— Work instruction —
Could you print exactly the lines from the one that contains "Task: Click the 3 077,73 total cell" to the end of the data, both ends included, and nothing else? Skip the pictures.

— Input —
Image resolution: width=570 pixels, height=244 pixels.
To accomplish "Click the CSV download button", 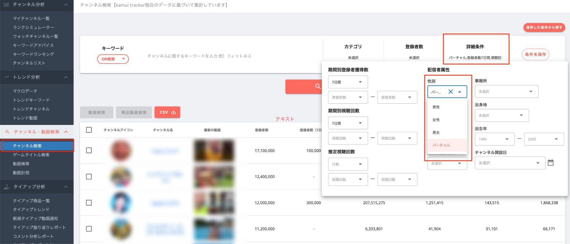I will point(167,112).
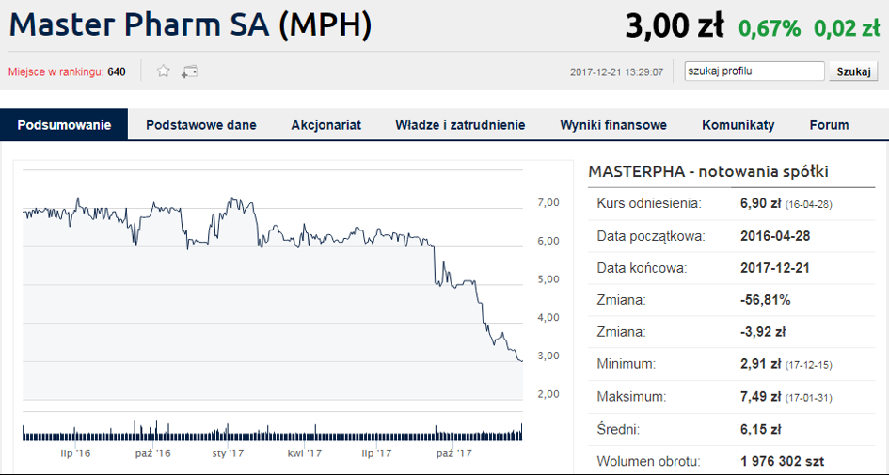
Task: Click the volume bars below chart
Action: pos(272,433)
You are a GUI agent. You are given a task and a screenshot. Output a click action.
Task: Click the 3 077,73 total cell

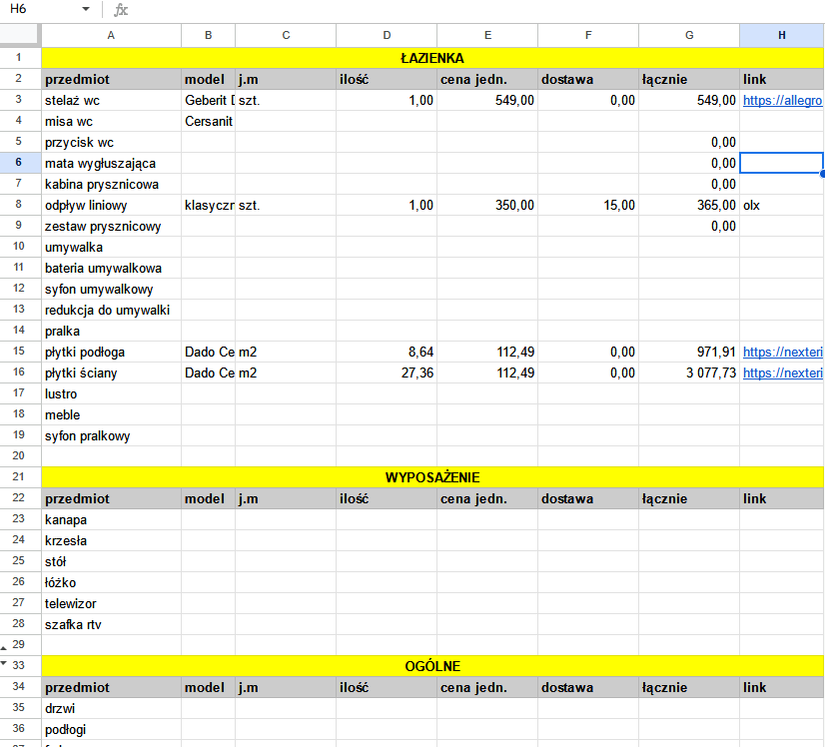[689, 374]
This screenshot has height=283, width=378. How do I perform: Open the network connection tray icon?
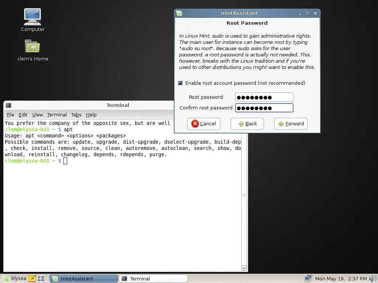click(x=308, y=279)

— Completed task —
Task: Click the 3 077,73 total cell

[689, 374]
This screenshot has height=283, width=378. How do I perform: Open the network connection tray icon?
click(x=308, y=279)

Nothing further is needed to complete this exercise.